Getting the help I need

Someone was talking the other day about their personal problem at work. Overall it had nothing to do with staying sober. I think he was seeking advice and that fell short as far as others at the meeting. Like my sponsor and those old timers always told me, to keep my personal problems out of meetings.

What they told me really helped me more than I could have ever hoped for. I mean I was going through a lot of rough stuff back then. Yet I got through it all. Wasn’t easy, but then when I was willing to talk to others outside the meetings I found that I got the guidance and the support I needed. Sometimes I was literally walked through whatever it was at the time.

A really great lesson for me that I can’t stay sober by myself. My life has changed so much since I came into this program. One of those changes, as I began to become open and willing to try to live a different kind of life, came from the Second Step. Putting my resistance aside and getting an open mind and willingness to come to believe in a Power greater than myself. My Higher Power.

That of course led to something which still stuns me, when I think about it. The friendships which began to develop in my life, as I began to learn about what I had failed to do most of my life before. I began to learn about loving others and allowing others to become open with me. Through the years in here I have come to have friendships which are still there today. My being willing to have a dependency on others as they do with me. Hard to describe even today after all these years.

It was one thing to develop a faith in my higher power and quite another to have faith in others I had come to know in here. To have hope in my Higher Power and to have hope in those around me. And to never lose any of this, when they seem unable to meet my expectations. In fact I have learned not to have expectations of them nor them in me. We just are what we are. Alcoholics with a disease of a lifetime, with all the accompanying problems of this illness. And to have the love and affection to accept others as they are. I never ever had this before I came here. I do now and have for a long time.
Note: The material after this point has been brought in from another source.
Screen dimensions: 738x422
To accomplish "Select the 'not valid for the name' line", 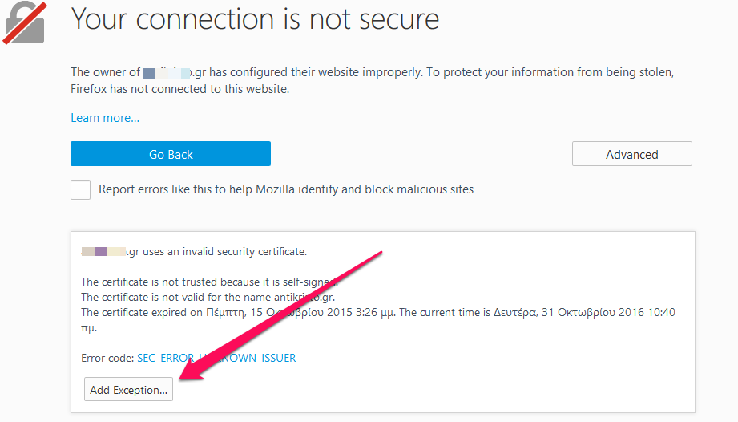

Going back to the thought of what others should expect of what meetings are about. I learned that we are there to help the sick and suffering alcoholic, who is not always the new person. Could very well be an old timer, who is going through their problems. The point is that none of us in the rooms are doctors there to practice medicine, nor psychiatrists or counselors practicing therapy, nor ministers, priests, or rabbis. I learned that I’m just another drunk, who has gotten sober, who has practiced this program and is able to share his experience, strength, and hope with another alcoholic like himself.

I know I’m not an accountant, a marriage counselor, attorney, or any other professional, which someone might need. That’s what the Yellow Pages and sources outside the rooms may be able to direct anyone of us in need to. What I am is a chronic alcoholic, who is there to listen with an open mind and heart to what I need to hear about in order to stay sober. I am there because I can often forget what it is I need to know in order to continue to get better and stay sober.

I often laugh with others when we see a recovering alcoholic who wants to talk about their problems in a relationship. We laugh because of all the people in this world who have had he worst possible relationships with others are alcoholics like ourselves. There are people outside these meetings who make their living helping people who are suffering from this kind of dilemma.

Why am I thinking about all of this? Because every once in a while I need to stop and remind myself why I am here and to settle my expectations down into reality. I’m here for one thing and that is to practice these principles in all of my affairs. To be responsible for my sobriety and helping others to achieve the same thing. I’m here to put these Steps into my life, as best I can, on a daily basis. I am here to turn my will and my life over to the God of my understanding each and everyday. And I can do this one day at a time by going to a meeting with alcoholics like myself, who are trying to do the same thing. For all of that I am grateful.